New National Park in Ukraine
At the beginning of 2022 the President of Ukraine signed a decree officially creating the new Pushcha Radzivila National Park in Polesia.
The Amazon of Europe
Polesia is Europe’s largest remaining inland wetland wilderness and greatest floodplain region. It has been called the Amazon of Europe for its extraordinary biodiversity. Some of the continent’s last ‘wild’ rivers meander across the landscape, through a vast patchwork of carbon-storing peatlands and forests, islands, lakes, bogs and wet meadows. Stretching across Belarus and Ukraine, spreading into Russia in the East and Poland in the West, Polesia covers more than 18 million hectares. This is crucial habitat for struggling wildlife. The area harbours 60% of the world’s remaining aquatic warbler population and is the most important breeding ground for the globally threatened Greater Spotted Eagle. Hundreds of thousands of migratory birds stopover in Polesia each year to rest, feed and breed while large mammals, like wolf, lynx and European bison, occur in significant numbers.
Wilderness without borders
One million hectares in Polesia are already protected. There are three national parks and several nature reserves and sanctuaries. The ‘Polesia – Wilderness Without Borders’ project, an alliance of organisations and research institutions from five countries, is working to secure this rich natural heritage. Olga Yaremchenko from the Ukrainian Society for the Protection of Birds (USPB) says that “a key component of our success in creating the Pushcha Radzivila National Park is the engagement of local communities who live nearby and understand the importance of nature conservation as the basis of a healthy life”. This support helped Rivne region to expand its protected area network and thus increase the protection of Polesia.
Protecting important wetlands
The new park will cover 24,265 hectares in Rivne region.
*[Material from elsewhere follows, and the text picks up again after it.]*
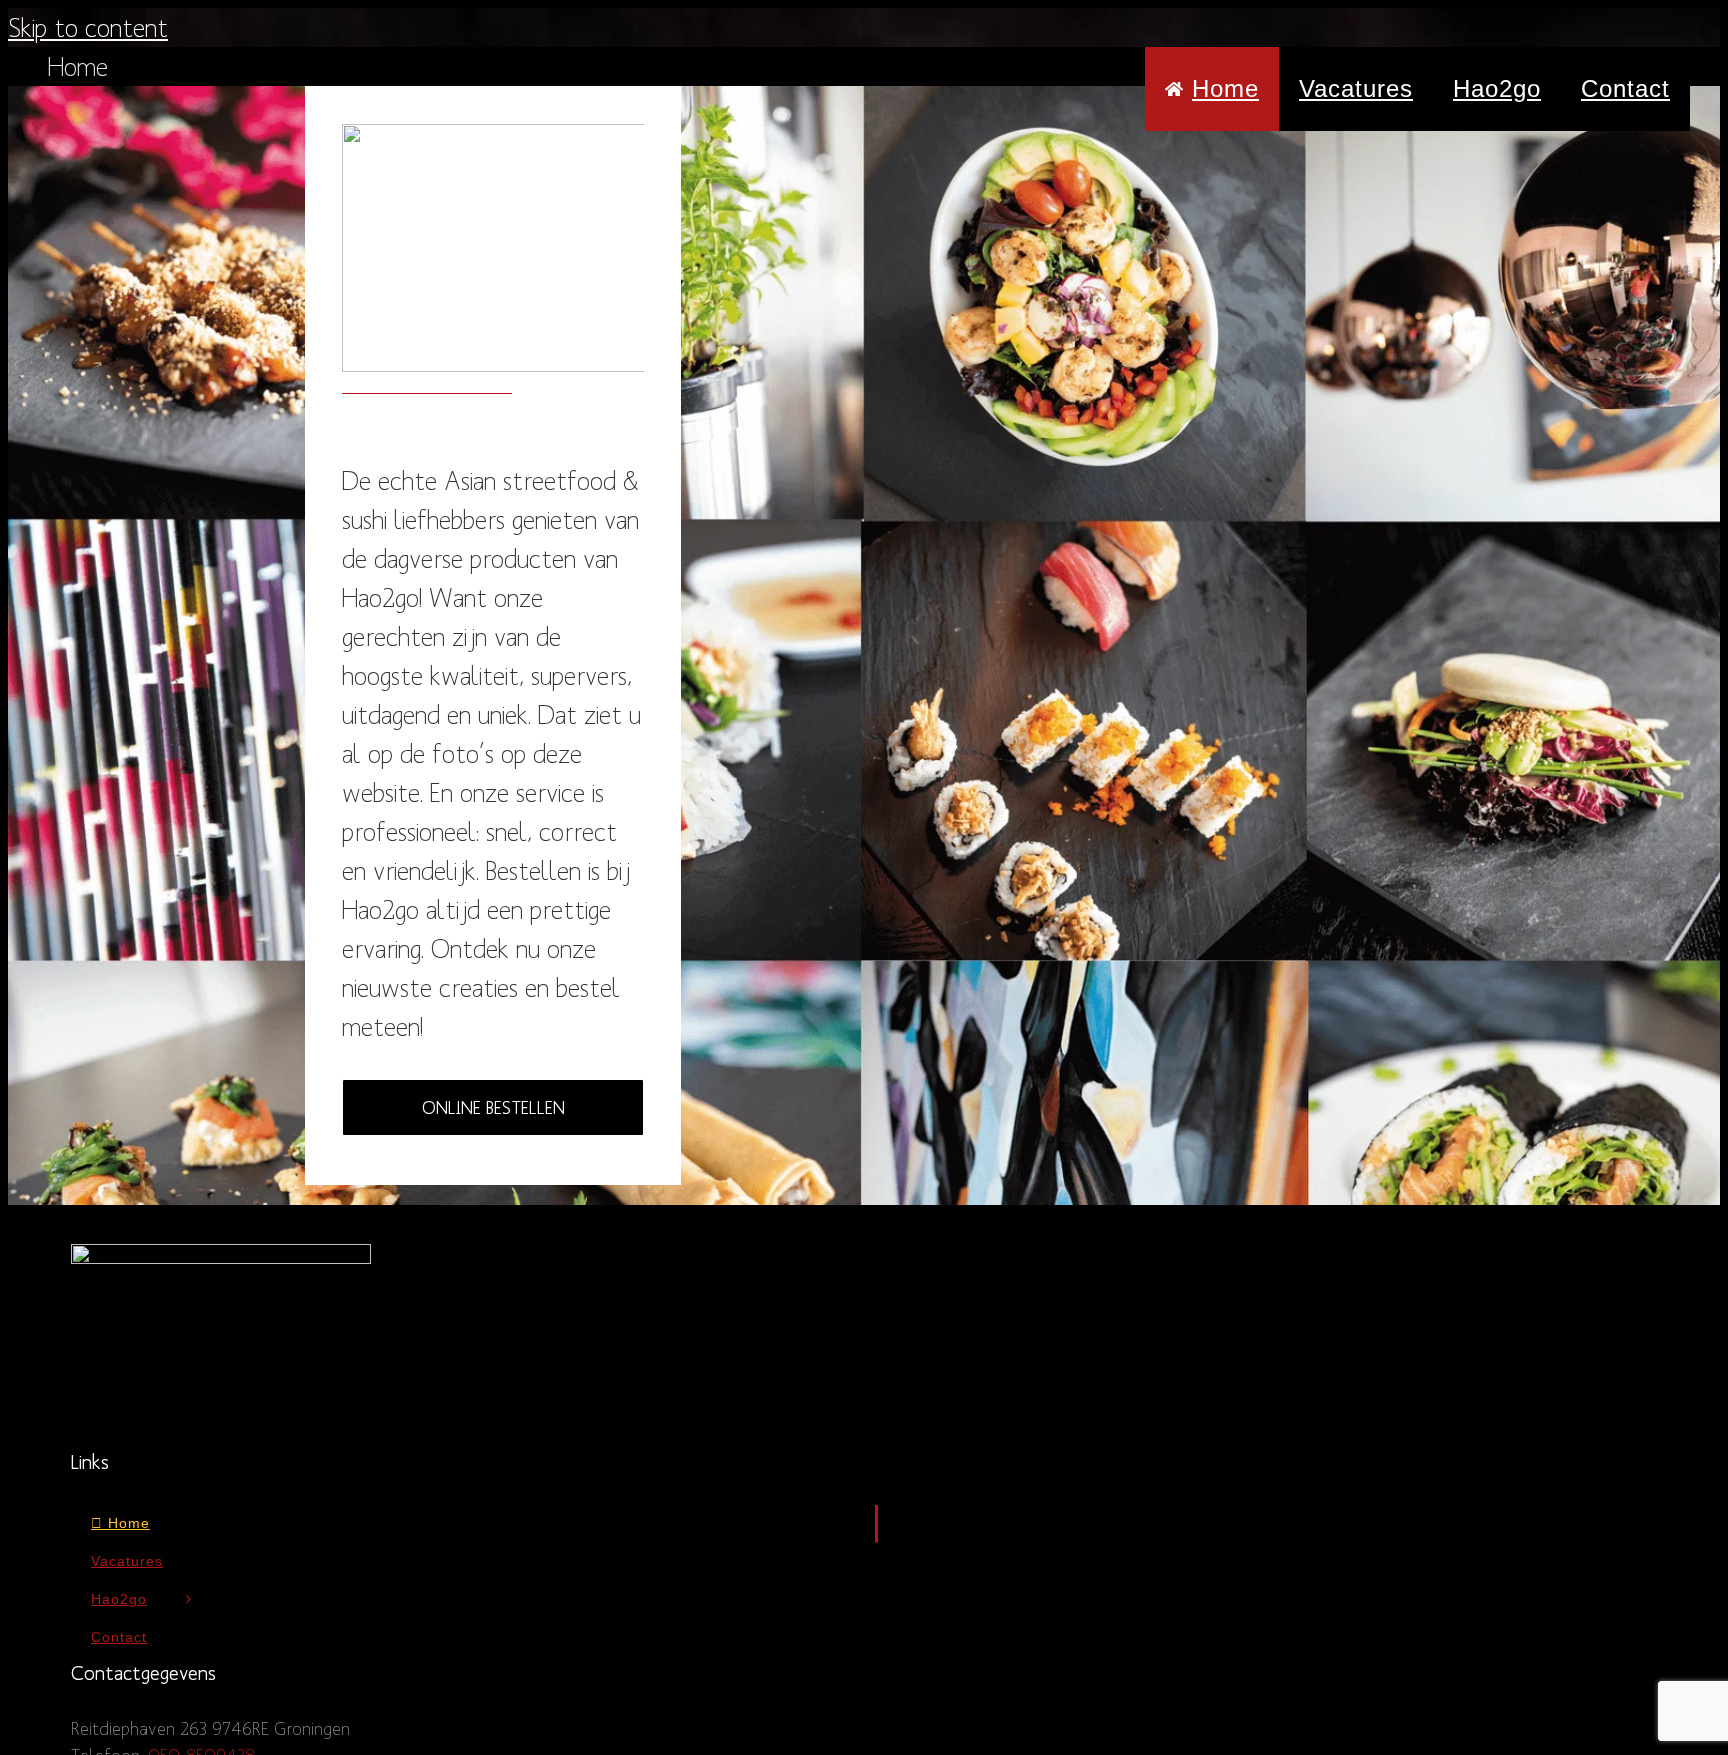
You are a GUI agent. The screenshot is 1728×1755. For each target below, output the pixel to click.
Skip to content (88, 27)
Combined with protected areas in neighbouring Belarus, it forms one of the largest natural complexes of bogs and transitional mires in Europe. Located in Pripyat basin it plays a hydro-regulatory role for the Pripyat which is the lifeblood of the Polesia region. Multiple water bodies of the area represent a vital water store for Polesia and Ukraine. The area holds old-growth European spruce forests and a majestic 1,300-year-old veteran oak. There are more than 450 species of plants and 230 species of animals, including 39 nationally endangered species among which are Grey Cranes and Black Grouse. The protected area is also a home for species like beavers, otters, lynx, moose, and almost a dozen species of bats. The park borders the Rivnenskyi Nature Reserve in Ukraine and Belarus’s Almany Mires Reserve in the north and thus will also strengthen the protection of important wetlands in Rivnenskyi such as Perebrody Peatlands and Syra Pogonia Bog Ramsar sites.